Activity:
Below are records. Copy every line with "axis" in it.

Given information:
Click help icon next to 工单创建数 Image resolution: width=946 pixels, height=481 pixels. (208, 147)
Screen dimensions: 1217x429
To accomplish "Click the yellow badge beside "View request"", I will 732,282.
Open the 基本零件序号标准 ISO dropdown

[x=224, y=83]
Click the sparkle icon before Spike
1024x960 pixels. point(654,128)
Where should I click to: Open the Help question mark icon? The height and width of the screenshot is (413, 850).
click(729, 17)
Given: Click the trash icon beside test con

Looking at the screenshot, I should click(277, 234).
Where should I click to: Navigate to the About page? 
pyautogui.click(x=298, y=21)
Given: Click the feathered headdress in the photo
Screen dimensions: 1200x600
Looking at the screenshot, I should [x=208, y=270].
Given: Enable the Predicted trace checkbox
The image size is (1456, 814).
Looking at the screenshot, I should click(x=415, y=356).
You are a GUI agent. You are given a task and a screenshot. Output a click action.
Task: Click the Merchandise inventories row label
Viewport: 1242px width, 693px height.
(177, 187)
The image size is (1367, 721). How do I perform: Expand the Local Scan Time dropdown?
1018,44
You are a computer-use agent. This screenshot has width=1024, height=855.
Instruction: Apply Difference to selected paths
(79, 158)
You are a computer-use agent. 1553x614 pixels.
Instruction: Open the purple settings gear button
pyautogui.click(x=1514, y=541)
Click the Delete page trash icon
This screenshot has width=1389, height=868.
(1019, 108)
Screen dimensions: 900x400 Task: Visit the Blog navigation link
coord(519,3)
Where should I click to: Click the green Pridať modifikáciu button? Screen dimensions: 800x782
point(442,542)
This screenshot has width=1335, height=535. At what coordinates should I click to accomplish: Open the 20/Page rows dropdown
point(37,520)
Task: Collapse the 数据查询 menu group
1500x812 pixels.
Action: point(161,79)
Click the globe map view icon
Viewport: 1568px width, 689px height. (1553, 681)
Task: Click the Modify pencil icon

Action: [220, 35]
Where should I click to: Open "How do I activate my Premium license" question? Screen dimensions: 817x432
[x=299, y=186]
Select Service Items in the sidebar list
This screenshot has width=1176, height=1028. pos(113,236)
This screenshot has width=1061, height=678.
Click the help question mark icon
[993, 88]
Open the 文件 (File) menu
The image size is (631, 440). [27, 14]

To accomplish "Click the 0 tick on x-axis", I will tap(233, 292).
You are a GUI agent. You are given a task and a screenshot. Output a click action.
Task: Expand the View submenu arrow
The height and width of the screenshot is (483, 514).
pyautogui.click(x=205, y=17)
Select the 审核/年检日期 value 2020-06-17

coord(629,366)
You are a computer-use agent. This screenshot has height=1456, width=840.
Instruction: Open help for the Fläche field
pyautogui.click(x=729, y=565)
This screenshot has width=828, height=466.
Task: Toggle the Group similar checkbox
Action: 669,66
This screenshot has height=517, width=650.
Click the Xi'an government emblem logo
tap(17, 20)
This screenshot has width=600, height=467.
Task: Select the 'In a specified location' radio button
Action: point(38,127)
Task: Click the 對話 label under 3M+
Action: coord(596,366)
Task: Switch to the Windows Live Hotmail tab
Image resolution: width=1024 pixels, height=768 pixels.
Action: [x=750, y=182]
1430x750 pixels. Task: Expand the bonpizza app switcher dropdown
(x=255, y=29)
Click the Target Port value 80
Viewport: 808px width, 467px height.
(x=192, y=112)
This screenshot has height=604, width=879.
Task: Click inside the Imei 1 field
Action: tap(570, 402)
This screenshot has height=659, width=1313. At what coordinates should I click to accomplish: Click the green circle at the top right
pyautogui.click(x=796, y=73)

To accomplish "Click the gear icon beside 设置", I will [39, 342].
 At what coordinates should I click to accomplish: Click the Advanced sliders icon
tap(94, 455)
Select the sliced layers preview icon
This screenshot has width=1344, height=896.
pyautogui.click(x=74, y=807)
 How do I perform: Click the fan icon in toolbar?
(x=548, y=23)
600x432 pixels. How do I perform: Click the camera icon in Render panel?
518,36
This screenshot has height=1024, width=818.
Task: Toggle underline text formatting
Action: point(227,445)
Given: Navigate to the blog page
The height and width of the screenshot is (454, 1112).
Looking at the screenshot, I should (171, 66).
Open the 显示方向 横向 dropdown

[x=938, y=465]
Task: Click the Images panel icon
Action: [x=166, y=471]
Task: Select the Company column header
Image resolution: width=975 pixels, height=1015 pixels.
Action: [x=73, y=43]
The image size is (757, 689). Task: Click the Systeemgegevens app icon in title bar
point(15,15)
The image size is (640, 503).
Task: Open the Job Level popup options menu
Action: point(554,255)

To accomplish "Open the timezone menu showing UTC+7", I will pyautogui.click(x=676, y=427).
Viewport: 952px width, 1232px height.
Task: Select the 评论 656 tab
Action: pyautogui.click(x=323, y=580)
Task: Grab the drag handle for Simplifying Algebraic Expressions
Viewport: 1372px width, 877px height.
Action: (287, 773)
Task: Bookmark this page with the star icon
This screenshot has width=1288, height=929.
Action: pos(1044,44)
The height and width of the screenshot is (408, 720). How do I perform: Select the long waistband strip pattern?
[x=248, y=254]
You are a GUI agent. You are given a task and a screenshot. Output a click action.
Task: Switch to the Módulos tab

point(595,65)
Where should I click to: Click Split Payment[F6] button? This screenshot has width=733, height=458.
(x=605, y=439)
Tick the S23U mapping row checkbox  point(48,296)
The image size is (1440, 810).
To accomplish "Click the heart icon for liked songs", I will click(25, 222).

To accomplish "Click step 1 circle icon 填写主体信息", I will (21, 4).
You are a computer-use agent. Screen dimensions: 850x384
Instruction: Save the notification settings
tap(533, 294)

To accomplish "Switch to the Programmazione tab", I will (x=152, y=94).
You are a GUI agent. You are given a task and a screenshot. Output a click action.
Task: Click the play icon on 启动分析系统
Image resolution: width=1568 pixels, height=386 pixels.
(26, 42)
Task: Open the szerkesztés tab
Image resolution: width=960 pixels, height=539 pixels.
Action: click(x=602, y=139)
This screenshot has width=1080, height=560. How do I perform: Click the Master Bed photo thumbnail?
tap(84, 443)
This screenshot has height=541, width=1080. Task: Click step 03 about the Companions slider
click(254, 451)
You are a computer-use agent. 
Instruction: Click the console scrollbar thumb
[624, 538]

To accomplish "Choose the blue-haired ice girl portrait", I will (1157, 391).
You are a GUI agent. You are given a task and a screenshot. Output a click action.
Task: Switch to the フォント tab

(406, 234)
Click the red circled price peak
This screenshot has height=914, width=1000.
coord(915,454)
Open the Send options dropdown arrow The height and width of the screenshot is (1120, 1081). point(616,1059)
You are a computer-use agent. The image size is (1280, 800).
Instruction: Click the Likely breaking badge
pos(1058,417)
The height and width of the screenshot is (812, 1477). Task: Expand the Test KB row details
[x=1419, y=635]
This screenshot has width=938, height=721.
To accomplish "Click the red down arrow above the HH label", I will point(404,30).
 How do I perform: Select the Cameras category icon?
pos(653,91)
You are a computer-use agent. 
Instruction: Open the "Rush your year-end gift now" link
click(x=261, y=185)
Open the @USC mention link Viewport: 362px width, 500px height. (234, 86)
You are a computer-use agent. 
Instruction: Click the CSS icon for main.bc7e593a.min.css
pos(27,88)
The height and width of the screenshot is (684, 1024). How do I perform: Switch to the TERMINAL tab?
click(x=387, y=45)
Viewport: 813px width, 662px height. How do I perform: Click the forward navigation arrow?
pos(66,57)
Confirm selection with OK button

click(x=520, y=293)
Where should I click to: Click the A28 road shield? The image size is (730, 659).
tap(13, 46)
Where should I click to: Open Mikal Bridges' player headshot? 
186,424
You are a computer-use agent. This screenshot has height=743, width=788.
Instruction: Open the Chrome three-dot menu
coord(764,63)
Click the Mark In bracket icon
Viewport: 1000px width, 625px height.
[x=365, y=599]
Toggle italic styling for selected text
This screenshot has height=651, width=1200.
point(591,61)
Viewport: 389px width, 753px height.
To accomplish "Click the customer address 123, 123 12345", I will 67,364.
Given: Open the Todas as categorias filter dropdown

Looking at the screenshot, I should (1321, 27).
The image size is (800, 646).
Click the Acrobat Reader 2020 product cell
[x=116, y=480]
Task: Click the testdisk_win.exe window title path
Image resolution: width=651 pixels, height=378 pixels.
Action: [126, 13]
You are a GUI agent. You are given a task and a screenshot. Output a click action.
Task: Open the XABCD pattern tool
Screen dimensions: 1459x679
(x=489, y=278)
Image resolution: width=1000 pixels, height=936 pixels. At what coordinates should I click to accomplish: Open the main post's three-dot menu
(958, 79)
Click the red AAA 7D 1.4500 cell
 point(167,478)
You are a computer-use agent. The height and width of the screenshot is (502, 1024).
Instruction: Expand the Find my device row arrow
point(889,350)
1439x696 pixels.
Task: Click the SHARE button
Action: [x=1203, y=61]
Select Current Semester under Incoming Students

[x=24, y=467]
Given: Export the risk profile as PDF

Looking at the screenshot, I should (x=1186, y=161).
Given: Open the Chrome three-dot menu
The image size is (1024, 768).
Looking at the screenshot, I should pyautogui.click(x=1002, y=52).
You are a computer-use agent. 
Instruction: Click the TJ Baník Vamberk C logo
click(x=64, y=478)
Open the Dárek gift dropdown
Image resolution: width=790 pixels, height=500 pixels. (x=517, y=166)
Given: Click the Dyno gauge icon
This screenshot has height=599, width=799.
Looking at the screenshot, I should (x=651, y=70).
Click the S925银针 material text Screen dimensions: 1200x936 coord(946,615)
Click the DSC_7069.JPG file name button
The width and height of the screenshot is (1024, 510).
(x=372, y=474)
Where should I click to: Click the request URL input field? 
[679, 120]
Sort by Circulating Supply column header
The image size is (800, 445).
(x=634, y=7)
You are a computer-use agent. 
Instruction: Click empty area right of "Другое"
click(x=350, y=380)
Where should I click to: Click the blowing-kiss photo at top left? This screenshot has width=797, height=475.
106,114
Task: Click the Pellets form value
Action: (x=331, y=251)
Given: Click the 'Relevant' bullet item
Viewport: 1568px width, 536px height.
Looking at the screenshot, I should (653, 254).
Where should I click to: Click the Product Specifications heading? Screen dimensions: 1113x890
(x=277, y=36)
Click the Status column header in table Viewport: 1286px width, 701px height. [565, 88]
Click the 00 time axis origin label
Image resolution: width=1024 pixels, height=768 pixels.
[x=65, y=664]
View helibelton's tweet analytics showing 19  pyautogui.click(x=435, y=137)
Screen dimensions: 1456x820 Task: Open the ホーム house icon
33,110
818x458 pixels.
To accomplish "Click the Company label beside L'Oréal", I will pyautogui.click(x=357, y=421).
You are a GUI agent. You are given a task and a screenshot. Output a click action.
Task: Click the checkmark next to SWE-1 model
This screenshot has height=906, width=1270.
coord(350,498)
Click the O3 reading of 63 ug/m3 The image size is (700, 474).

Solved exercise:
To accomplish "Click the 0 tick on x-axis", I will tap(233, 292).
Click the 00 time axis origin label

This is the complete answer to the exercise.